I've done many removal and cutouts over the years but done few trap outs. I've run into a trap out that I need help with. I want to get advice from those who have done trap outs before and had success. I've personally only done two. One was successful and one wasn't. This trap out will be from a chimney. The bees are deep in the chimney. The chimney has two fireplaces that are associated with it. The half of the chimney where the bees are has been completely bricked and filled. The problem is that the bees are at the very bottom of the chimney and span all the way across the bottom. The height of the chimney is about 20 feet or so. The bees are landing on the lip of the chimney and walking all the way to the bottom. 


The chimney has a cap over half and is open on half. My thought is that I'll need to create a box that will fit over both the entire chimney top with a one way exit. Here are my questions. 
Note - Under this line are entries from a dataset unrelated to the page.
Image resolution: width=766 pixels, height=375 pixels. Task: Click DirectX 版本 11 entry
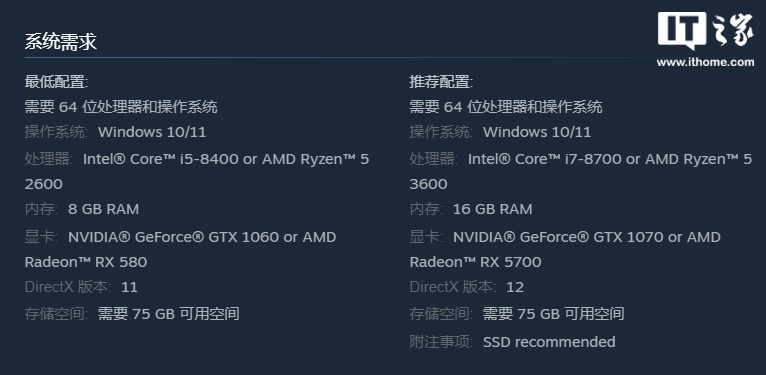coord(81,287)
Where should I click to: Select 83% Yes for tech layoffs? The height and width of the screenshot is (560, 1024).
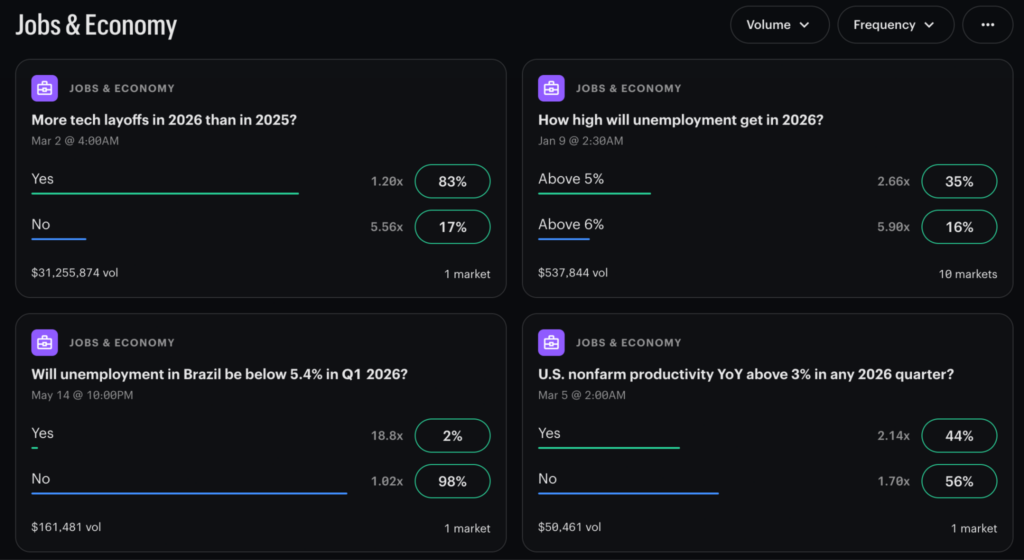(x=452, y=182)
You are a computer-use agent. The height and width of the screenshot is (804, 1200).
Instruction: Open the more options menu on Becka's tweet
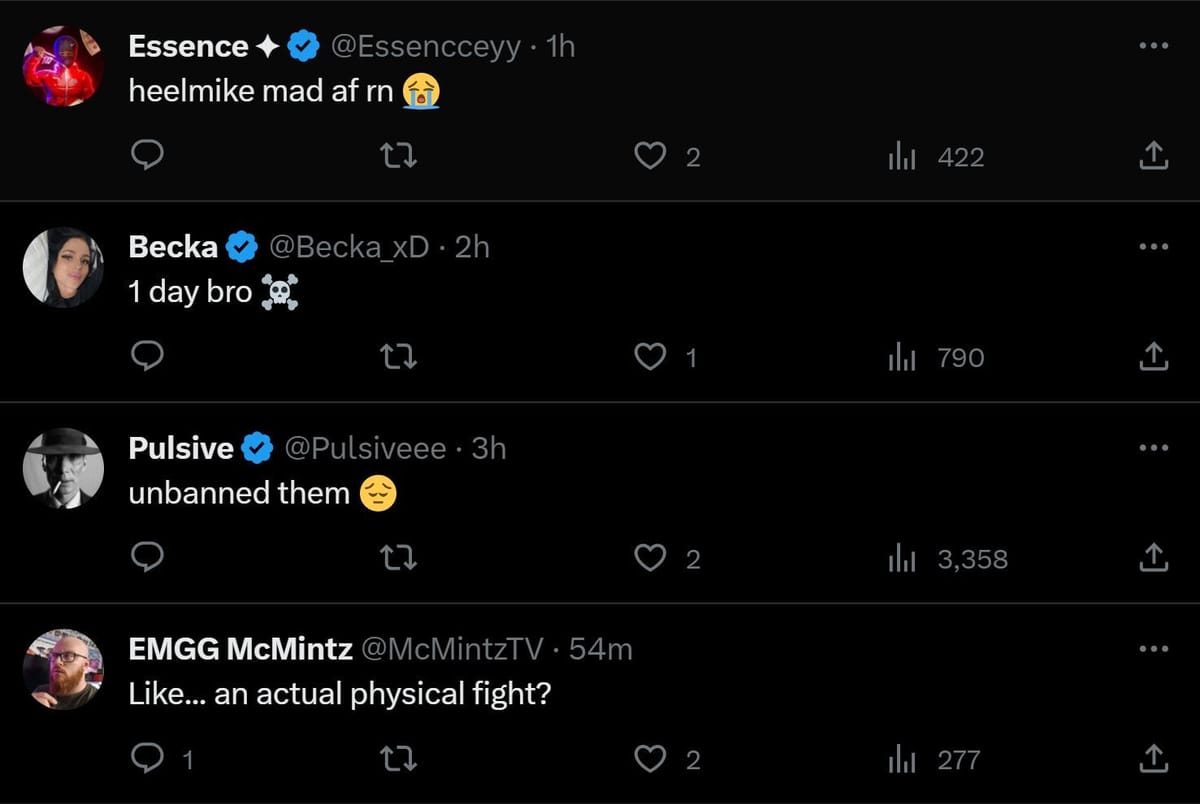(1153, 246)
1. Should I alter a bottom board with a one way exit so that the exit dumps directly into the hive bottom of the hive?
2. Does the exit need to be on a vertical plane or can it be horizontal ie... altering the bottom board to sit directly on top of the exit?
3. I'm assuming I need to put a "queen right" hive on the chimney to draw the evicted bees in?
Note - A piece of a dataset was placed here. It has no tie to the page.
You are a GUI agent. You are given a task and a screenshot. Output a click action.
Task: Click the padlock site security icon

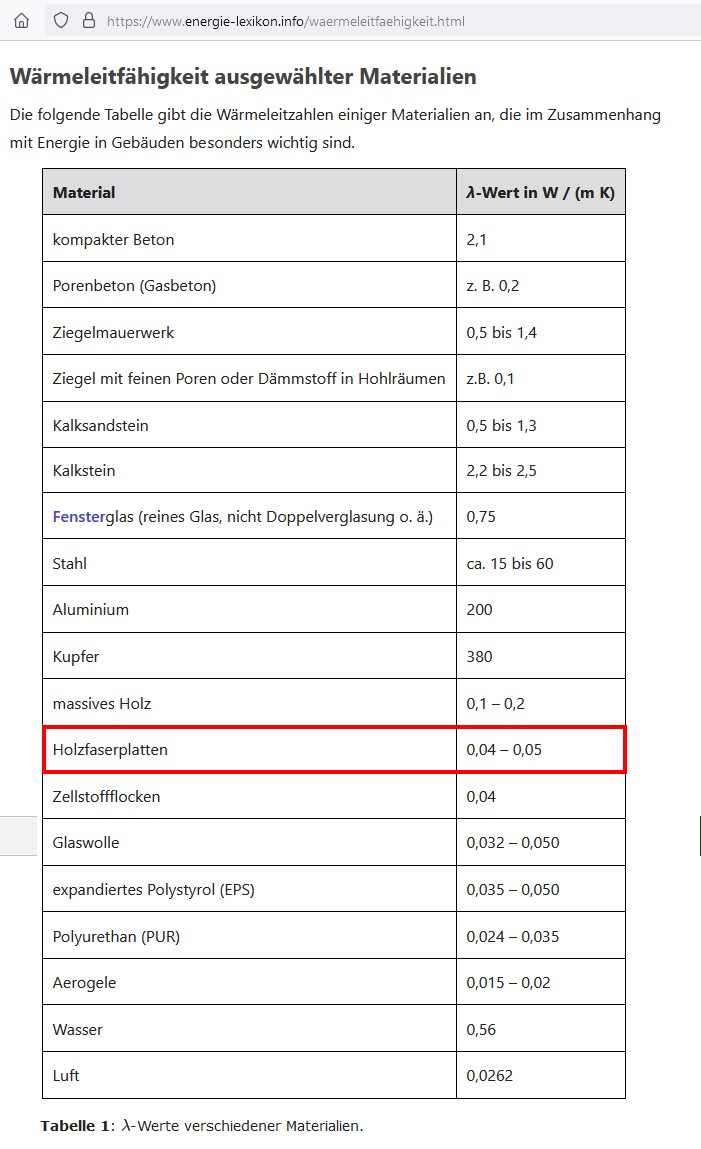point(89,21)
You can find photos of the job here. https://plus.google.com/photos/109455718186385256142/albums/5886070806101436449?banner=pwa


I'm open to all suggestion to make this a success. It's a big colony.


----------



## DarkWolf (Feb 20, 2013)

rsderrick said:


> The half of the chimney where the bees are has been completely bricked and filled.


So, just to get this right. The bees are in a second fireplace which has at some point been bricked shut?

IMO, if that is the case, it should be opened back up and removed from the bottom. It's a huge job and if you don't understand masonry, I'd tread very lightly. 

For the other fireplace, how is it set up in regards to connecting to the chimney? In a room across from the other old fireplace, or fed from the basement via furnace?


----------



## rsderrick (May 7, 2006)

DarkWolf said:


> So, just to get this right. The bees are in a second fireplace which has at some point been bricked shut?
> 
> IMO, if that is the case, it should be opened back up and removed from the bottom. It's a huge job and if you don't understand masonry, I'd tread very lightly.
> 
> For the other fireplace, how is it set up in regards to connecting to the chimney? In a room across from the other old fireplace, or fed from the basement via furnace?


Dark,

The house was built in the 30's. The fireplace was bricked completely shut, bottom to top. Even if I could open it the flue is very very narrow. Even then, the masonry is not in the best shape. I'd never attempt it from the interior. 

The other fireplace is separated by a brick wall running up the center.


----------



## DarkWolf (Feb 20, 2013)

Well, at minimum I'd think you'd need to pop at least a brick loose in order to flood the inside with smoke and drive them out. Either that.. Actually.. Some Bee-Quick might work better to drive them up and out. Soak a rag in it, tie a string to it and drop it down the chimney.

Far as the top goes, screen it and get it to the point to where they're exiting the cone and entering a body. Not sure about leaving all that comb down there, or how large it really is, but that would drive them up. MAY need to pop a brick and screen that off with a rag of Bee-Quick shoved into the brick hole just to get them started on the trek up to make sure to not drive them down with the other from the top.


----------